Viewing balconies are separated from the main room by perspex. Note the original curved perspex in the following photos.










We made our way upstairs to an equally confusing maze of rooms and corridors.






The building is full of staircases - it can be very easy to get lost.






A sprinkler pump and valve (or at least I think thats what it is)...






This is the view over the map room from one of the upstairs balconies, of which there are several.










Upstairs also featured a kitchen which contained some crockery from when the bunker was functional...






... and the shower room.










There was also a document store featuring some awesome cabinets that could be moved by spinning the wheel...






Nearby there were also some original ROC maps, and emergency call centre documents.














What a fantastic thing to have in your garden, thanks Fordy! :thumb


----------



## jonney (May 5, 2009)

God am I jealous.
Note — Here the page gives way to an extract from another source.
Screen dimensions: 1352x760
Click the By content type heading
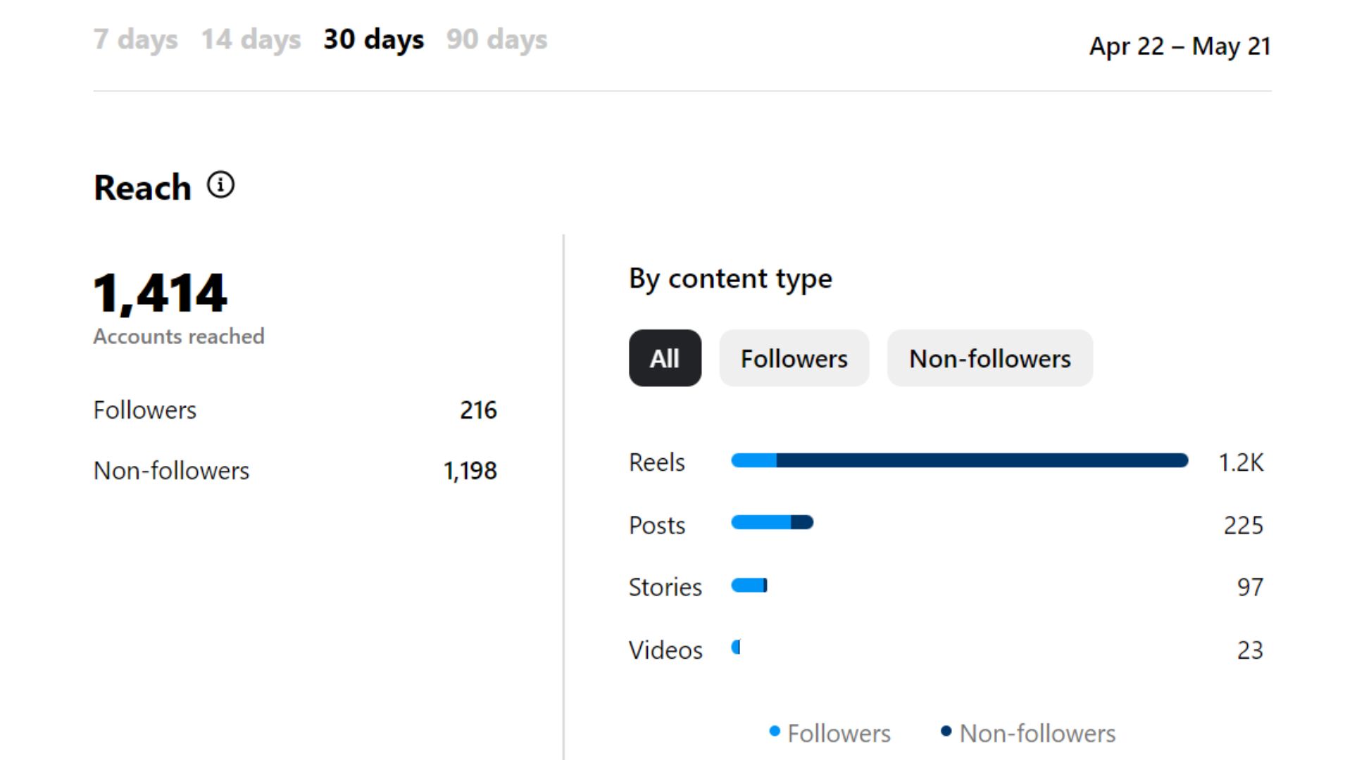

I want one in my garden. Fantastic place and chav free. Thanks for sharing


----------



## simaving (May 5, 2009)

*AAOR Bunker*

Awesome stuff! Jealous isnt the word! Thanks for sharing,Simon


----------



## Lightbuoy (May 5, 2009)

Lovely jubberly! 

Thanks for posting -looks mint with a capital "M"!!!


----------



## prendy79 (May 5, 2009)

That is very impressive, your mate is one lucky dude to own that.


----------



## Krypton (May 6, 2009)

Wow i would love to own one of these!!!!! And this is my 100th post YAYYY


----------



## undeterredham (May 7, 2009)

That is awesome, love the original docs and stuff.

Good post!!!


----------



## crickleymal (May 7, 2009)

clebby said:


> First and foremost, a huge thank you has to go out to my mate Fordy who owns the bunker and agreed to show me around. You really are an Original Gang$ta. (Insider joke.)



So he owns that huge Cotswold stone house?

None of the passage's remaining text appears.